- [Texto para leer]
-------

Publicado por FronteraD (19/02/2021)
Paseando por Dublín, me detuve ante una escultura que rememora la gran hambruna irlandesa o An Gorta Mór, de 1845 a 1849. En ese momento, caí en la cuenta de la relevancia de los lugares de memoria pública, siempre que vengan acompañados de una explicación. Mis compañeros y amigos irlandeses me informaron de que la sociedad isleña es consciente de lo que aquella hambruna supuso: emigración y muerte. Al contrario que en España, en Irlanda, en las escuelas se enseña este hecho para contextualizar la importancia que el inconsciente colectivo irlandés le otorga, posteriormente, a la comida de cada día. En nuestro país, los recuerdos físicamente palpables no van imbuidos de un cariz pedagógico, por lo que es normal que no perduren en el tiempo. No tenemos un Auschwitz, una Casa de Anna Frank, un Museo del Holocausto, etcétera. O quizá sí… pero sin la trascendencia socio-pedagógica de los citados.
En un seminario, le escuché decir a Antonio Cazorla, historiador de la York University de Canadá, que “en España hay muchos lugares sin memoria y mucha memoria sin lugares”. Me parece una afirmación acertada, sobre todo, en lo tocante a la Guerra Civil, el franquismo y la transición a la democracia. Se han colocado estatuas y bustos y se han modificado los nombres de las calles, pero esto sigue, es insuficiente para el conocimiento de la trascendencia sociopolítica y cultural que han tenido esos periodos históricos. Al final, son figuras y placas desposeídas de su principal objetivo: la enseñanza de valores democráticos. Por el contrario, el recuerdo de quienes lo vivieron en primera persona permanece obviado para el grueso de la opinión pública, solo trabajado por los especialistas y del movimiento memorialista. Si nos conformamos con el tratamiento actual de esta situación, nunca llegarán a nosotros los sentimientos que deberían embargarnos al contemplarlos; me entristece expresar mi conclusión, pero, así planteados, no son más que mobiliario urbano carente de significado. La sociedad civil, a través de quienes estudian el pasado, tiene que alzar la voz. Sirva de ejemplo de “bulevar de la desmemoria” el de mi ciudad natal, Ferrol.

-------

- [Información extraída]
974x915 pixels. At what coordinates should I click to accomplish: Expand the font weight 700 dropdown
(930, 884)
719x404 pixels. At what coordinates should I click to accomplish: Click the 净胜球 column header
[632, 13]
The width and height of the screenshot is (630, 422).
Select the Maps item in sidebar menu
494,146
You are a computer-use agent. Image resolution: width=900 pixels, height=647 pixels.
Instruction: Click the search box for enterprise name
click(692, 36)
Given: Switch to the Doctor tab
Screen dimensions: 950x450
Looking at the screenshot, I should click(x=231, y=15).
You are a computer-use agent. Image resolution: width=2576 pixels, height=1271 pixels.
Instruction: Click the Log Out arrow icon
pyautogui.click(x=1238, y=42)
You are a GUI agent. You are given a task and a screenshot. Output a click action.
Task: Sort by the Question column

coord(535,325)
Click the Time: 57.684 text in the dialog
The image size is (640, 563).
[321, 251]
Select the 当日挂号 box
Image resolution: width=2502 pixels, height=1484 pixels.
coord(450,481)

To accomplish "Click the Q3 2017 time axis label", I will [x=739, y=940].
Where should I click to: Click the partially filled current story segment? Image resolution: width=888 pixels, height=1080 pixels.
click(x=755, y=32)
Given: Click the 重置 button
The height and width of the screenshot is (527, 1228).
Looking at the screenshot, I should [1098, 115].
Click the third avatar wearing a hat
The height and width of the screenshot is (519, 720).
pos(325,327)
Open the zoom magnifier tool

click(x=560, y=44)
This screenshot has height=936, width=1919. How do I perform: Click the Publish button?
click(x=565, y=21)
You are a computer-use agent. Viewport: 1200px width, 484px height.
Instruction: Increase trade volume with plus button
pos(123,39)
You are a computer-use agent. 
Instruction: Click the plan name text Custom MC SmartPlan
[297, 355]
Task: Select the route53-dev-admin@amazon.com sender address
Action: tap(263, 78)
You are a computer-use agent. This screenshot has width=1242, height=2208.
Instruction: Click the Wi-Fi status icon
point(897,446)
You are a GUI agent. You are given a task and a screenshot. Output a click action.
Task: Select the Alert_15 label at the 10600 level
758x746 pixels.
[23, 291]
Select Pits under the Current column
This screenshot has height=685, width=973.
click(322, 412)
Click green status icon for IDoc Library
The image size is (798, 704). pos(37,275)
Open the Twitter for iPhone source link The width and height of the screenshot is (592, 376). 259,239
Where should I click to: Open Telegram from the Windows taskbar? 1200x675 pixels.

-------

- [Tareas]
a) Según el texto sobre los lugares de memoria, ¿quién afirmó que "en España hay muchos lugares sin memoria y mucha memoria sin lugares"?
b) Prosigue el texto sobre los lugares de memoria a partir de su última oración.

- [Respuestas]
a) Antonio Cazorla, historiador de la York University de Canadá.

b)
Apenas son cuatrocientos metros. Se inicia con un precioso homenaje a los muertos de la ciudad departamental en las guerras coloniales de Marruecos de comienzos del siglo XX. Después, se desemboca en una plaza con un bello palco, la plaza de la Constitución, aunque pocos vecinos la llamamos así. Allí comienza una pequeña alameda, en cuyo arranque se puede observar una estatua de José Canalejas, presidente durante la Restauración borbónica, que ni siquiera se acompaña con una placa con su nombre, por lo que ni muchísimo menos puede esperarse una somera remembranza de su papel. Al seguir paseando, uno se topa con un recordatorio de piedra, al estilo de la arquitectura de los años treinta, del Plus Ultra, la primera expedición que dio la vuelta al mundo en avión. Sus pilotos fueron dos controvertidos aviadores militares, Julio Ruiz de Alda, afiliado a Falange Española, y Ramón Franco, ferrolano, hermano de Francisco Franco. El primero fue asesinado por el bando republicano en las sacas de la cárcel Modelo; el segundo luchó contra la Segunda República durante la Guerra Civil, a pesar de su vinculación con el republicanismo.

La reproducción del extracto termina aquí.